"ويجب أن" - Traduction Arabe en Turc

    • gerek
        
    • lazım
        
    • gereken
        
    • zorundayım
        
    • zorundayız
        
    • Ayrıca
        
    • zorundasın
        
    • zorunda
        
    • Sen de
        
    • olmalı
        
    • gerektiğini
        
    • gerekiyor
        
    • gerekir
        
    Teşekkürler, ama acil haberler taşıyorum ve yoluma devam etmem gerek. Open Subtitles شكراً لك، ولكني أحمل إرساليات هامة ويجب أن أستمر في طريقي
    Anne, defterini aldım ve geri vermem gerek. Yoksa cezalandırılacak. Open Subtitles أمّـي، لقـد أخذت دفتره ويجب أن اُعيده إليـه وإلا سيعاقب
    Kilometre taşları olduğunu anlatmanız lazım. Dünyanın geri kalanı ile bağlayabilmeniz lazım. TED ويجب أن تعلمني بأن هنالك محكات. يتوجب ربطها مع العالم من حولك.
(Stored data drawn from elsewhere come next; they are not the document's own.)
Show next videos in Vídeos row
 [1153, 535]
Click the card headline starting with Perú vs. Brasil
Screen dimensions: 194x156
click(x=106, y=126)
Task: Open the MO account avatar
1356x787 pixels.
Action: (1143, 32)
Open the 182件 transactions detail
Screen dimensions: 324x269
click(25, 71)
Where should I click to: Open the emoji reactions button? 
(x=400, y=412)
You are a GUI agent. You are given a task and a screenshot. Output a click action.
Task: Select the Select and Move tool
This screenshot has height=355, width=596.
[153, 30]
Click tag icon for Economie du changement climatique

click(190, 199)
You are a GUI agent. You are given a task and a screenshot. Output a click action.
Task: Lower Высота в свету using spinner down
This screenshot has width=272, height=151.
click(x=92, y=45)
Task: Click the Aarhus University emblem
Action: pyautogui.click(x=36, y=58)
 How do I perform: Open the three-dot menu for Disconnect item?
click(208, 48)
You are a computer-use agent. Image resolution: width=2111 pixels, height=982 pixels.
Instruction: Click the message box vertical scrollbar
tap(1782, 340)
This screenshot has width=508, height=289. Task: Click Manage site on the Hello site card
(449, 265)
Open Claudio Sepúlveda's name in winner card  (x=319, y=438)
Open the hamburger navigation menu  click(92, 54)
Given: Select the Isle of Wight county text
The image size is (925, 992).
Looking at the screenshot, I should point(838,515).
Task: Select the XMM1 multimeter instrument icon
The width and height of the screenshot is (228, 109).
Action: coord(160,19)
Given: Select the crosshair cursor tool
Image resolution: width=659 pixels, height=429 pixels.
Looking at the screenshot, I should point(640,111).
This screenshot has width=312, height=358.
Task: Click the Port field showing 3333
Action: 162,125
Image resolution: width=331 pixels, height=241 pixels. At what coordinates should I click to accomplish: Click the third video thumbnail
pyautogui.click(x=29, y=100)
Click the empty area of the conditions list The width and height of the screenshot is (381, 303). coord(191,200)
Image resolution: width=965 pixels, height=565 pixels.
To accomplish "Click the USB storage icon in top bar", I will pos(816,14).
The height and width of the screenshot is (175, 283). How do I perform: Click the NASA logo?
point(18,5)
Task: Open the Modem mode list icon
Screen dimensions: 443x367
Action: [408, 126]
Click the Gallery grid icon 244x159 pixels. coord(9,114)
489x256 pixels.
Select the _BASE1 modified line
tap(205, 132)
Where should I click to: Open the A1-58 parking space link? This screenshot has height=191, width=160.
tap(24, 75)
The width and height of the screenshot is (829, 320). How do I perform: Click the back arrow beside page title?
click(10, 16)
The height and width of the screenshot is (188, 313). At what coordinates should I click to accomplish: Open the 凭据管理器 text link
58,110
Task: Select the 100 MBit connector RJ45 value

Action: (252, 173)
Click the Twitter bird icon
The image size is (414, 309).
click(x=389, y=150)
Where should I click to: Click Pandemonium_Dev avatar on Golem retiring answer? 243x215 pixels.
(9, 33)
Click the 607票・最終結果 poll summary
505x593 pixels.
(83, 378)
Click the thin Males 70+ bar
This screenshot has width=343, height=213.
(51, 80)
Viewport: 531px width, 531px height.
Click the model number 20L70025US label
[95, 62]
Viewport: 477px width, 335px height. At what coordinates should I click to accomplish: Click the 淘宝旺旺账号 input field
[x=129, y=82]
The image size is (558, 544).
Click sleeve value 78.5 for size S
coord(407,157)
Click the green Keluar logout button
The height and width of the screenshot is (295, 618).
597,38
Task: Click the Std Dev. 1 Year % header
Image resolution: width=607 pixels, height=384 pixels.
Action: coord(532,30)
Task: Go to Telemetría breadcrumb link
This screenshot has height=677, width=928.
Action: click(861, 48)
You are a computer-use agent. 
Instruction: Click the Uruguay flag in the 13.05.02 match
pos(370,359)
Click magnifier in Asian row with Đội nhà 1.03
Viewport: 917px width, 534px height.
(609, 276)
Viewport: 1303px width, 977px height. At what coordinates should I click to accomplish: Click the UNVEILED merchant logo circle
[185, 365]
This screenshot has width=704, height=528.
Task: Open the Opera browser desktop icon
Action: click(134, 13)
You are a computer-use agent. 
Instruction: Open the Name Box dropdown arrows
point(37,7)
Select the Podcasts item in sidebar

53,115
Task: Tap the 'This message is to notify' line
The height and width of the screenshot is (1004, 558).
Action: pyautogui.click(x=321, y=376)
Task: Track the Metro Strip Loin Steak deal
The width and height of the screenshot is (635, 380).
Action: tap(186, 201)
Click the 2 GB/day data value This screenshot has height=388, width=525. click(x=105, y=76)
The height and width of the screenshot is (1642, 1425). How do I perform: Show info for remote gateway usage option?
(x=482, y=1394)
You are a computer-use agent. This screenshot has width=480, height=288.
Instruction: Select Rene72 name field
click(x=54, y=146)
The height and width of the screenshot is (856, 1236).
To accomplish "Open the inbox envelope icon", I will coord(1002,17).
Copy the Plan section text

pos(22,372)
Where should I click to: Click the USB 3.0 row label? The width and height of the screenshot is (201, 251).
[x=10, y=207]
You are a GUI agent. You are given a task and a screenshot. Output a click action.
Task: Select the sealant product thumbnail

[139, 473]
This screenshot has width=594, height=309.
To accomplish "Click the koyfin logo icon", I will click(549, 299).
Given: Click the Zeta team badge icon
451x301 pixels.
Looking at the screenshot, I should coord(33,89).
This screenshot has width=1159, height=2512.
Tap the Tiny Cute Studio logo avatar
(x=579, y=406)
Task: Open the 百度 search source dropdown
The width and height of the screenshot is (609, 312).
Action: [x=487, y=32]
    Hepimizi bağlayan, bağlaması gereken derin moral meseledir. TED أنها موضوع سامي يتعلق ويجب أن يتعلق بنا جميعاً.
    Ve on dakika içinde ofiste olup Gavin'i görmek zorundayım. Open Subtitles ويجب أن أكون في مكتب ونرى غافن في 10 دقيقة.
    Hayır, hazır olmamız gerekiyor, paramızın olması gerekiyor, bilginin ne anlama geldiğini bilmemiz gerekiyor, ve yıldırım hızıyla hareket etmek zorundayız. Open Subtitles كلاّ، يجب أن نكون جاهزين ، ويجب أن نُعدّ النقود ويجب أن نعرف ما تعنيه تلك المعلومة ويجب أن نتحرّك بسرعة
    Deney yapmam gerek. Tabii önce bunu nasıl yapacağımı bulmam gerek. Open Subtitles يجب أن أخضع الأمر للتجربة، ويجب أن أبحث كيف أفعل ذلك
    Sana saygısızlık yapamazlar ve senin bunu açıkça göstermen gerek. Open Subtitles لن يتم الإنتقاص من قدرك ويجب أن توضح هذا جيدا.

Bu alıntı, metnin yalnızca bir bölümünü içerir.